The study was designed as a randomized, parallel-group, double-blind, placebo-controlled clinical trial. The first visit included recording of medical and migraine history, a physical examination and providing a detailed description of the study. Patients who fulfilled the inclusion criteria entered a 4-week baseline period without any prophylactic treatment. During the baseline phase all patients were qualified for randomization to metoprolol or placebo. The treatment period consisted of 3 months. During the first month the treatment began with the gradual increase of the metoprolol/placebo dose in steps of 50 mg (1/2 tablet) per week. Because of the controlled-release formulation of metoprolol, all patients took the medicine once in the morning. The maximal dose of 200 mg metoprolol (two tablets verum or placebo) was reached in week 4 of treatment. Treatment lasted an additional 2 months. After the third month of the treatment period a gradual decrease of the metoprolol dosage was performed, also in steps of 50 mg per week. During the baseline phase and the whole period of treatment the patients were required to keep a headache diary to record the following parameters: days on which a migraine attack occurred, duration of migraine attack in hours, intensity of headache (three assessment times per day using a visual analogue scale), dosage of all medications taken, and side-effects. Patients were allowed to use whichever other medication they found helpful for aborting migraine attacks. However, they were instructed not to change this medication or to try any new drug during treatment. During the baseline period the CNV was recorded twice: at the beginning and to the end of the baseline phase. Neurophysiological data were collected at the end of each treatment month. In general, five recordings (two baseline and three recordings under treatment) were performed for each patient.

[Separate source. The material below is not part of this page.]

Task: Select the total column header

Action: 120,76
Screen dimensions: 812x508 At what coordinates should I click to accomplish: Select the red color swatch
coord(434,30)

Contingent negative variation

All participants were seated in an armchair with open eyes in an electrically shielded, sound-attenuated room. The auditory warning (S1) and imperative (S2) stimuli (75 dB(a)) were produced by a loudspeaker located behind the subject. The interval between S1 and S2 was 3 s. A CNV session consisted of 32 trials in which the subject had to react to the imperative stimulus (GO-response). Additionally, eight trials were randomly presented where no reaction was expected (NO-GO-response). The warning stimulus (S1) for the GO-response had a frequency of f = 1000 Hz and lasted 100 ms. The warning tone for the NO-GO-response had a frequency of f = 200 Hz. The imperative stimulus (S2) had a frequency of f = 2500 Hz, lasted a maximum of 1500 ms and was deactivated by pressing a button. Reaction time was defined as the period between onset of S2 and the pressing of the button. S1 and S2 pairs were offered at random intervals of 10–15 s. The duration of one recording was 6 s (the recording began 1 s before S1 and ended 2 s after S2). The period between recording onset and S1 was taken as the baseline for all measurements.

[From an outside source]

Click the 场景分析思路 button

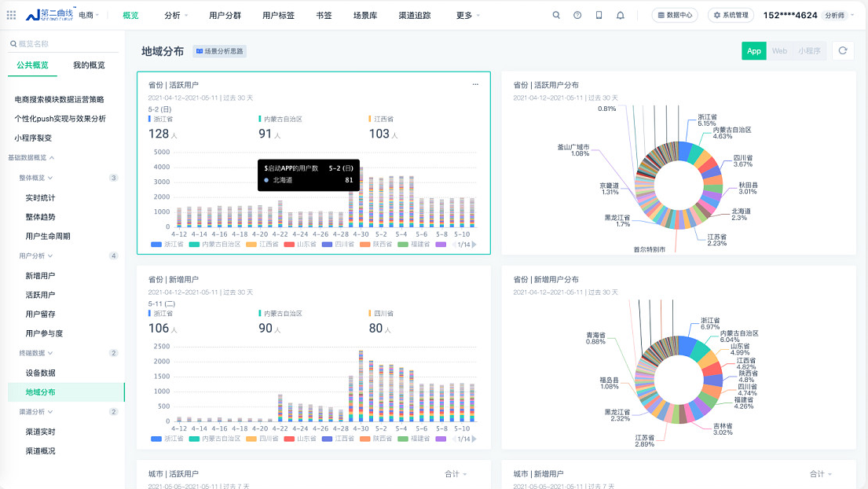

The EEG was recorded using non-polarizable Ag/AgCl electrodes over Cz according to the International 10–20 System with linked mastoids as the reference. The electrode site on the scalp was prepared with alcohol and abraded with rough paper, resulting in an electrode impedance of <7 kΩ. The EEG signals were amplified using a Nihon Kohden amplifier with a time constant of 5 s (equivalent to a high-pass filter of 0.03 Hz) and a low-pass filter of 35 Hz digitized at a rate of 100 Hz for each channel. Vertical eye movement artefacts were excluded by a parallel recording of the electro-oculogram (EOG) with electrodes (Ag/AgCl) positioned 1–1.5 cm above and below the right eye. The trial was rejected if EOG deflections >20 µV interfered with 5 s of the EEG recording. A protocol listed the number of rejected trials for each recording. Approximately two to six (4.05 ± 2.16) of the EEG trials were rejected due to eye movement artefacts. There were no significant differences between groups according to the number of rejected trials.

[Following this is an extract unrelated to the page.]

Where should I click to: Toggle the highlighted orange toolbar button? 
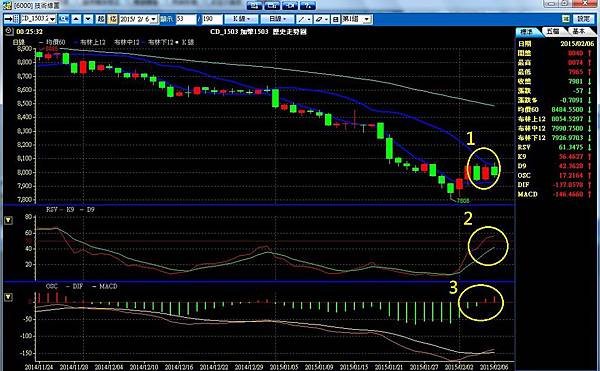coord(112,19)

The GO-trails were averaged and the amplitudes of the total CNV, early CNV, late CNV and postimperative negative variation (PINV) were calculated. The total CNV was assessed between 500 and 3000 ms following S1. The early CNV component was defined as the mean amplitude in a window of 200 ms duration around the maximal amplitude of the expectancy wave between 550 and 750 ms after S1 (21). The late CNV component was the mean amplitude during the 200 ms preceding S2. PINV was the mean amplitude of CNV between 500 and 2000 ms following S2. Each recording was divided into eight blocks of four consecutive trials to determine the course of habituation and trends in the early CNV amplitudes. Only the habituation of the early CNV was considered because of its special relevance to migraine (10–12).

Statistical analysis of the CNV

Because the CNV data were normally distributed, characterized by homogeneous variances and correlated with each other, analysis of variance was used as the main data analytic tool. Two sets of analyses were employed. In the first, separate 2 × 4 anovas were applied for each CNV parameter. These anovas took the following form: a between-subjects factor ‘Group’ (two levels: metoprolol-CR vs. placebo) and a within-subjects factor ‘Session’ (four levels: the arithmetic mean of both baseline recordings and three recordings during the treatment phase). Post hoc comparisons were performed by using t-tests with appropriate Bonferroni adjustments to the α level.

The course of the early CNV habituation was estimated using a second anova. This approach has a preferential validity and sensitivity when compared with other mathematical models (22). This analysis was similar to that described above, but it included a third factor, labelled ‘Habituation’. This resulted in a 2 (Group: metoprolol vs. placebo) × 4 (Session: mean baseline recording and three recordings during treatment) × 8 (Habituation; eight blocks of CNV recordings, as described earlier) anova. Paired t-tests, with appropriate corrections, were employed for post hoc comparisons. Because the CNV varies corresponding to the time passed since the last migraine attack (12), this time has to be taken into account and has to be equal in each group and in each session. In order to control for this, the number of days from the previous attack and the day of investigation as well as from the day of investigation and the next attack was considered. These days were taken as dependent variables into the additional 2 × 3 anova with a between-subjects factor ‘Group’ (two levels: metoprolol-CR vs. placebo) and a within-subjects factor ‘Session’ (3 vs. 4 vs. 5 session).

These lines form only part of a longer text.